Anyone left doubting the importance of intellect in professional sports would do well to read Brian Windhorst's recent article on LeBron James and his exceptional brain. The basketball phenom's ability to not only recall plays from years gone by, but "calibrate" those memories to game scenarios as they unfold in real time, has led Windhorst and others to speculate that LeBron may possess some version of an "eidetic" (not, as James himself has called it, photographic) memory – one which he applies to record-shattering, MVP-garnering effect:

...if you give up the baseline to James on a drive in November 2011 and he's playing against you in March 2013, the Heat small forward will remember it. It means that if you tried to change your pick-and-roll coverage in the middle of the fourth quarter of the 2008 playoffs, he'll be ready for you to try it again in 2014, even if you're coaching a different team. It also means that if you had a good game the last time you played against Milwaukee because James got you a few good looks in the first quarter, the next time you play the Bucks you can count on James looking for you early in the game. Because, you know, the memory never forgets.

While exceptionally strong memories are rare, there's reason to believe they're more common among professional athletes than the general population. Florida State University psychologist K. Anders Ericsson expands on this hypothesis in a followup to Windhorst's piece, written by Noah Davis for Pacific Standard:

The better memory representation is assumed to be critical to the ability of the player to make anticipations and get immediate feedback on the accuracy to keep refining the anticipations... To be able to learn, one needs to be able to have a good memory for what actually happened in the game, so one can think about situations after the game is over and design practice to help improve weaknesses.
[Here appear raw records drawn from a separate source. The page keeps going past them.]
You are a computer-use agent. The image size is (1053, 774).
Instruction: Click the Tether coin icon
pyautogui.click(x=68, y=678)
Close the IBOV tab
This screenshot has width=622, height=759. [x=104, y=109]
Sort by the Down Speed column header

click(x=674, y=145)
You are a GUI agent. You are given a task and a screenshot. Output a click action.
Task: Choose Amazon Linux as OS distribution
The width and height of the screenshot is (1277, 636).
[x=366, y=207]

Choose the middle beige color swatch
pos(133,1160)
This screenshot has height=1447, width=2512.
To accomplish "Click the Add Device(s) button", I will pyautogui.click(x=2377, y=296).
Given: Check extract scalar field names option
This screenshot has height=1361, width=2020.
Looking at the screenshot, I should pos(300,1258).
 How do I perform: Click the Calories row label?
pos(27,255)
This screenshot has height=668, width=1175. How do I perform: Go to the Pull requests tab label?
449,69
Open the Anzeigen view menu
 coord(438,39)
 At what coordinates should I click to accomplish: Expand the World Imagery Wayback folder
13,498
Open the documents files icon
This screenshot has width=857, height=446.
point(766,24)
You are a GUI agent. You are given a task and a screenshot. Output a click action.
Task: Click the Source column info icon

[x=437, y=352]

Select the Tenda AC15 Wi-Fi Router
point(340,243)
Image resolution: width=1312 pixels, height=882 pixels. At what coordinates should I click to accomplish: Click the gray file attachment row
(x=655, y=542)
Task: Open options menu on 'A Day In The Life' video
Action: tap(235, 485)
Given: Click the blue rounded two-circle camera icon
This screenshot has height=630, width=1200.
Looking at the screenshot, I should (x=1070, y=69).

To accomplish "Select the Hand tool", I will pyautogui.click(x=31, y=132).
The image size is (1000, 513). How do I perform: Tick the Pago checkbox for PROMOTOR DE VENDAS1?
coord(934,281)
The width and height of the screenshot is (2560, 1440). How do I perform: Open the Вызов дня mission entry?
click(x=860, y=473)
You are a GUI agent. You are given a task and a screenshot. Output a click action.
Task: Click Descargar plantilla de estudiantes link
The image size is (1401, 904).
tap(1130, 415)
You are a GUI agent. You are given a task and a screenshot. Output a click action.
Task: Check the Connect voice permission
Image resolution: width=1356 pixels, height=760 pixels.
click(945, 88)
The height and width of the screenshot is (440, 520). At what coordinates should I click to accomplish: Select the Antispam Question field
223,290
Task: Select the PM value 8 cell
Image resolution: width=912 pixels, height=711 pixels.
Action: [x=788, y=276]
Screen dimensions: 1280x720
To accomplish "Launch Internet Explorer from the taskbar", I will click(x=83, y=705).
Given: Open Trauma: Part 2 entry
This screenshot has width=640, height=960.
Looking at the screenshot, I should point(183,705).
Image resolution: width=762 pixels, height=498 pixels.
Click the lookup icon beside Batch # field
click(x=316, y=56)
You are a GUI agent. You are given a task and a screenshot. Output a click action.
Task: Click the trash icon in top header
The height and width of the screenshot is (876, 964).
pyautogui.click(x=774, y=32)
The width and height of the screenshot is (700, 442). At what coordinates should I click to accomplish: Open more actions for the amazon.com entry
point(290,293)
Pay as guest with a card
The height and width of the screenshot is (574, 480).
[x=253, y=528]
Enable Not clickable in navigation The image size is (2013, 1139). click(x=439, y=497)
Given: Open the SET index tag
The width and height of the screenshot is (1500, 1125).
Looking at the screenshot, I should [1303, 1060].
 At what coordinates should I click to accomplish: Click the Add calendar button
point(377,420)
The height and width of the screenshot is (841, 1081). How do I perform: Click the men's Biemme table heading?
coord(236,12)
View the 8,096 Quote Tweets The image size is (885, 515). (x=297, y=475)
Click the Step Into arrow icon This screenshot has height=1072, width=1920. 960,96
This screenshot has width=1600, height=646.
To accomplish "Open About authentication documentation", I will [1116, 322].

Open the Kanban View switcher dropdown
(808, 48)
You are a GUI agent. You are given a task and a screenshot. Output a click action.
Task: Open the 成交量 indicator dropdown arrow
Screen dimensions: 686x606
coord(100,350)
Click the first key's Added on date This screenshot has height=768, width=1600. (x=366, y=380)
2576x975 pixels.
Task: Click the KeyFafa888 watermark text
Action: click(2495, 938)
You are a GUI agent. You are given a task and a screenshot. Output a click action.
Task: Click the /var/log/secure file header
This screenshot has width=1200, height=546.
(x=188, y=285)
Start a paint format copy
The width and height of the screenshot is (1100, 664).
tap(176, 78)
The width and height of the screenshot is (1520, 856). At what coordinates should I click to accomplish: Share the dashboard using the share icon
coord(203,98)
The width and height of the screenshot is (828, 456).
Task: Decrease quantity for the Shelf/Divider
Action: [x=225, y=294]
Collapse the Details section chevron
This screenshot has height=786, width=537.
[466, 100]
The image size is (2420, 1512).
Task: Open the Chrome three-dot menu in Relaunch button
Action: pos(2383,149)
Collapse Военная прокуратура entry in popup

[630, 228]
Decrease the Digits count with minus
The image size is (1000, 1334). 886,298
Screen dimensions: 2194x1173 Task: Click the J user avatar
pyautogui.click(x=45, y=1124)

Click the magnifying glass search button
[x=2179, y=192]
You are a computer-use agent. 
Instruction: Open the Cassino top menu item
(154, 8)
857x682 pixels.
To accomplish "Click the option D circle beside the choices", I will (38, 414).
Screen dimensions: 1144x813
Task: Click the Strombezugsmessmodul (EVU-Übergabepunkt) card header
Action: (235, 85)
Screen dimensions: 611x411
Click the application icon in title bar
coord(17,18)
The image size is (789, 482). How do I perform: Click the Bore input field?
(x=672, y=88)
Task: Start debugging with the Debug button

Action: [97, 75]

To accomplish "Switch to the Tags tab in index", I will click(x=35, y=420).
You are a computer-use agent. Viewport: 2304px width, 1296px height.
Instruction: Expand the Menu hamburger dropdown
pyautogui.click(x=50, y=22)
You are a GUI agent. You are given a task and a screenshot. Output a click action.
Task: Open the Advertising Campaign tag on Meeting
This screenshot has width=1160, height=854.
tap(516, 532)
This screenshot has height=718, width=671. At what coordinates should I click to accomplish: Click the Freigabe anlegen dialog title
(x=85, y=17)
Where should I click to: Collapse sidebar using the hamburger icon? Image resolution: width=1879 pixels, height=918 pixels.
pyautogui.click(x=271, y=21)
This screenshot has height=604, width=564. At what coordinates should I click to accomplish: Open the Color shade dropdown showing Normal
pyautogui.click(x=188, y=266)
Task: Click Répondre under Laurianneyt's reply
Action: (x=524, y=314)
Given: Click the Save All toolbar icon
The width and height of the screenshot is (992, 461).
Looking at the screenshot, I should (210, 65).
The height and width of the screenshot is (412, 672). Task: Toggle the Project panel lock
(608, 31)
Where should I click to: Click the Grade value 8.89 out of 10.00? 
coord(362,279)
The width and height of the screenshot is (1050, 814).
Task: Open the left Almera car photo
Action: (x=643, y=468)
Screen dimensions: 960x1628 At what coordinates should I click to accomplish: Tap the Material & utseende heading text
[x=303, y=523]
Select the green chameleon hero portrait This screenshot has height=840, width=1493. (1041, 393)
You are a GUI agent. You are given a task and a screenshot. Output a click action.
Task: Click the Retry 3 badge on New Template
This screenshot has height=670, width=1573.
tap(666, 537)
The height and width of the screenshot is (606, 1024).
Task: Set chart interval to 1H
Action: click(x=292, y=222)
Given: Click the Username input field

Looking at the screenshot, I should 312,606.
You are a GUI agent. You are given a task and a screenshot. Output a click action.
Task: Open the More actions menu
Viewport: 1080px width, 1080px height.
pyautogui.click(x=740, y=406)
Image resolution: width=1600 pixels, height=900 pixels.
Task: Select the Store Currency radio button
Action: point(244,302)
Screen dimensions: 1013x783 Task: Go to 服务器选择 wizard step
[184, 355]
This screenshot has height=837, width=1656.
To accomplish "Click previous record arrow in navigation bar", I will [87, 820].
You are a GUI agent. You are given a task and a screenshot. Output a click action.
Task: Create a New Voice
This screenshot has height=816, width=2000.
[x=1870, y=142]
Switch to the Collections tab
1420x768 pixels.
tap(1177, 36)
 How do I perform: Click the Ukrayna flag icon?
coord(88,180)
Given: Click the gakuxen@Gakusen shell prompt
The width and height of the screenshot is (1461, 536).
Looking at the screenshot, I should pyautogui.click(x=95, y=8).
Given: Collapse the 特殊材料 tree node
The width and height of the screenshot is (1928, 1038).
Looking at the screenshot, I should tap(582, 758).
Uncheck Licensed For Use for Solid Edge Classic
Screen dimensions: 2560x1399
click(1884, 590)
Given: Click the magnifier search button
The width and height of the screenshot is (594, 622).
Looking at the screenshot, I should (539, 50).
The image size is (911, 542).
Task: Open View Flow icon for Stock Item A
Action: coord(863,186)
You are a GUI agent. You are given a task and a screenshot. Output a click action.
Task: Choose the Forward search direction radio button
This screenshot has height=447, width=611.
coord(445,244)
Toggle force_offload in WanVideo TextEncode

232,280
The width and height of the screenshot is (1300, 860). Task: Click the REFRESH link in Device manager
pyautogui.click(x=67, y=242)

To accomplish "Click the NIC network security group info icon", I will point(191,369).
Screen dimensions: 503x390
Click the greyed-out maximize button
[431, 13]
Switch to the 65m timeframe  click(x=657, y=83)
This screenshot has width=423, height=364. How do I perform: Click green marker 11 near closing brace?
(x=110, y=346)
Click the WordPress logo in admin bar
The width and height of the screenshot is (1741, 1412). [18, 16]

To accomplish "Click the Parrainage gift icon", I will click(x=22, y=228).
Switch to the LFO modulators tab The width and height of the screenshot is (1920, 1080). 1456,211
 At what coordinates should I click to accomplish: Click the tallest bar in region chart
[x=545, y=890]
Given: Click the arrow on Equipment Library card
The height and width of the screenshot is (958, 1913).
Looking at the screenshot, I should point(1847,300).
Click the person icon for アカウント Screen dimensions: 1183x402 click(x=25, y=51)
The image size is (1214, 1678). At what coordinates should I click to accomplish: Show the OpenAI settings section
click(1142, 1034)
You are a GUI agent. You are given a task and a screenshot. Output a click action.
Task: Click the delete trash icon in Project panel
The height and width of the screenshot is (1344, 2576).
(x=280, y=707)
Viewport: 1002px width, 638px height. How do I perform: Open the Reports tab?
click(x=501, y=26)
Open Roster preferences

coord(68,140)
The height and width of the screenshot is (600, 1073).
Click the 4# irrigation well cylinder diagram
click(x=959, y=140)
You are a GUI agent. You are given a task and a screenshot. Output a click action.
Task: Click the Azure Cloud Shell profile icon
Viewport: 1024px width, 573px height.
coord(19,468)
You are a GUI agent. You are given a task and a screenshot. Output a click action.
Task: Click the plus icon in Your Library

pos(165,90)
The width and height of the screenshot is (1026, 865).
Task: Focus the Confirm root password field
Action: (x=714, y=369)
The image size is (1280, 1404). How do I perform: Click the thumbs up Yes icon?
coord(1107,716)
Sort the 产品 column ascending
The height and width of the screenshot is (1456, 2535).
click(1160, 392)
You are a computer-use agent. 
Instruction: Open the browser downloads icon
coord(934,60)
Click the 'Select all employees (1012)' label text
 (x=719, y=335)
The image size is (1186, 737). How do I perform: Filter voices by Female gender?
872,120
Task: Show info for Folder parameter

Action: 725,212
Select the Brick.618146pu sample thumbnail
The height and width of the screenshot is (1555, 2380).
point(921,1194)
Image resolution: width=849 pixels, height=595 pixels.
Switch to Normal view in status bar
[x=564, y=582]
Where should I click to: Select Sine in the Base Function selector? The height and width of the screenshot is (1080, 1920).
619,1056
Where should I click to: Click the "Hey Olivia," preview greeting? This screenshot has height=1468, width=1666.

Still, James may be an outlier among outliers. Eidetic memory may occur in a small percentage of children, but it's thought to begin fading around age six. Consequently, it is almost never observed in adults. What's more, psychologists doubt that eidetic memory is something that can be learned. These observations raise intriguing questions about the impressive memories of elite athletes, eidetic or otherwise. To what extent are athletes' skills at recall applicable to scenarios outside of athletic pursuits (to hear his friends tell it, LeBron's extraordinary memory makes it difficult to best him at video games, as well)? Is their superior memory an innate ability, a skill honed over time, or – it seems most likely – some combination thereof?

The answers are unclear, at least for now; science is well on its way to exploring what separates the mind of an exceptional athlete from that of the average Joe. As Carl Zimmer noted back in 2010, neuroscientists have begun to catalog some fascinating differences between the two.